Easter Safety, Tis The Season.
It sure seemed like our friend the groundhog was right this past weekend and spring was coming soon. Even though there may be a bit of snow in the forecast this week, the end of the month will still bring one of our favorites, the Easter holiday. Each holiday has its hazards to our furry friends and Easter is no different. Here are a few Easter Holiday Safety Tips to keep our floofins safe this coming Easter:
1. Say No To Chocolate Bunnies. Small amounts of theobromine, the ingredient in chocolate that is toxic to pets, can cause vomiting and restlessness. Large amounts can be fatal. A lethal dose of theobromine depends on the size of the dog and the type of chocolate. Dark chocolate or baking chocolate is worse than milk chocolate because of the higher theobromine content. To get an idea of how much chocolate might be fatal to your dog, see the estimates below:
- 4 to 10 ounces of milk chocolate or 1/2 to 1 ounce of baking chocolate for small dogs, such as Chihuahuas and toy poodles.
- 1 to 1 1/2 pounds of milk chocolate or 2 to 3 ounces of baking chocolate for medium-sized dogs, like cocker spaniels and dachshunds.
- 2 to 4 1/2 pounds of milk chocolate or 4 to 8 ounces of baking chocolate for large dogs, including collies and Labrador retrievers. If you think your dog has digested large amounts of chocolate, contact your veterinarian.
2. Xylitol, Just Say No. Xylitol, an artificial sweetener used in many candies, chewing gums and baked goods, is toxic to dogs and ferrets. Even a small amount of xylitol can cause a steep drop in your dog’s blood sugar causing seizures, coma and possible death. At higher doses, xylitol can put your dog into liver failure which has unlikely recovery results. There is also a recent issue with xylitol being added to peanut butter which can harm your dog while plain peanut butter is perfectly safe so make sure to check your labels!

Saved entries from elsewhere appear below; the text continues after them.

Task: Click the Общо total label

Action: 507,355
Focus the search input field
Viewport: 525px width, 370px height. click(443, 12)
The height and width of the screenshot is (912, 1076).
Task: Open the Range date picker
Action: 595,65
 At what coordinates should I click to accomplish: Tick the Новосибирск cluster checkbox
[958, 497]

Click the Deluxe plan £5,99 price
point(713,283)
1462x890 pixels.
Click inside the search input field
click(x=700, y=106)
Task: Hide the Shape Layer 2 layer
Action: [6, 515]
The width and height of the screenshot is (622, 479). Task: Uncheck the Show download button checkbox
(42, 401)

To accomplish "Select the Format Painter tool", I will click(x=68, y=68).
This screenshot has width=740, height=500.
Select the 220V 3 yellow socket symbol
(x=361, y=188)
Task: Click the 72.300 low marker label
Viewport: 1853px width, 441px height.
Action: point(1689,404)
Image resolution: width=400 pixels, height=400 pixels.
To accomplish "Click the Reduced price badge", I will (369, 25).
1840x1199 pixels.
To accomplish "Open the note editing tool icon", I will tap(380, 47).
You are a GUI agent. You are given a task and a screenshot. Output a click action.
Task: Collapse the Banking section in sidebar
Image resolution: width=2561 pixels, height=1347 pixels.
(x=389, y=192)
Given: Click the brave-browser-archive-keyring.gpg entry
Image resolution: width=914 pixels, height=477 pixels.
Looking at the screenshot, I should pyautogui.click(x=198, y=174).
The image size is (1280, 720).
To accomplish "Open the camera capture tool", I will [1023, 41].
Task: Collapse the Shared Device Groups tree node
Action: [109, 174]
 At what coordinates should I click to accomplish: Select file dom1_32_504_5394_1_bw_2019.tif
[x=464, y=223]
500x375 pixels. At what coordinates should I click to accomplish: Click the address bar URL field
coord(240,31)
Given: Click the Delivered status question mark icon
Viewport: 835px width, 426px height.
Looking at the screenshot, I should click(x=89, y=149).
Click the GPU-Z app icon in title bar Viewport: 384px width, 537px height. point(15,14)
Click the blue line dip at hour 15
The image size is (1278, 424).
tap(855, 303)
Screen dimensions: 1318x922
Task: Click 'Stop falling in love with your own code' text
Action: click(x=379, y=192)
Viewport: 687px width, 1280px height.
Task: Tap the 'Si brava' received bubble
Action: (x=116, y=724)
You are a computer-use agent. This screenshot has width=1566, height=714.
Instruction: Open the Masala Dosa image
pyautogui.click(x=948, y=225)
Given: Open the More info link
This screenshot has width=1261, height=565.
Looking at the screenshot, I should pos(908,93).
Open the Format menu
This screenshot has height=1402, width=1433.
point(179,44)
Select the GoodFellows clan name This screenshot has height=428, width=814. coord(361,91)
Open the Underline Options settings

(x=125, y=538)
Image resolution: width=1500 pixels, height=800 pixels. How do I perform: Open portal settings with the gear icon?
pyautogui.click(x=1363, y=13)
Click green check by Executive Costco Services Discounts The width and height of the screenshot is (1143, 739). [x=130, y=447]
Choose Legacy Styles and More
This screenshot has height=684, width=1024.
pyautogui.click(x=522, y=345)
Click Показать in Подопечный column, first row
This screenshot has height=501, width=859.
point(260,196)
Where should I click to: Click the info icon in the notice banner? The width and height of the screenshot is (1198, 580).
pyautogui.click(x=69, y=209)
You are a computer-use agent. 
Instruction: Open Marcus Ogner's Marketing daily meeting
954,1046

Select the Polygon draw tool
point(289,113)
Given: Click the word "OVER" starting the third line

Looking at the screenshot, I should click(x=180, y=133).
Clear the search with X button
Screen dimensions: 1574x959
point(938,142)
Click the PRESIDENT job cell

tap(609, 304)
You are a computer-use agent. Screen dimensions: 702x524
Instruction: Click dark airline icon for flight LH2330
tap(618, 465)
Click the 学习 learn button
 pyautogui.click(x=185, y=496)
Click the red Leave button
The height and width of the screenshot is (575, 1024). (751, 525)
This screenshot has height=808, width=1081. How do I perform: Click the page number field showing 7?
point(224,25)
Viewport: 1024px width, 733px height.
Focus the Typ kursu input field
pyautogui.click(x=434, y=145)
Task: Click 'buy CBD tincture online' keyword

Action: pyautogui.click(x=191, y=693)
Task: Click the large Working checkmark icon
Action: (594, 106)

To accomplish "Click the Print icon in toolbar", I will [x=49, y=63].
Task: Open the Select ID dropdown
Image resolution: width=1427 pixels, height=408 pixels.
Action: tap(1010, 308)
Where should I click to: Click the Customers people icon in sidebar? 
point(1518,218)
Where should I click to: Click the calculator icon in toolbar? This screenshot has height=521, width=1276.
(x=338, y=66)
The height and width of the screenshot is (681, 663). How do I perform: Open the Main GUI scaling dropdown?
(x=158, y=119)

3. Other Easter Treats To Watch Out For. While most of us know chocolate is a danger, sometimes we don’t think about non-chocolate candies and random things like grapes, raisins, currants and macadamia nuts which you might also see in an Easter basket.
Some foods that are considered good for people can be very dangerous for pets. The link below highlights some of the most common foods that can be dangerous to animals.
For a list of toxic foods from the Humane Society of The United States, click here.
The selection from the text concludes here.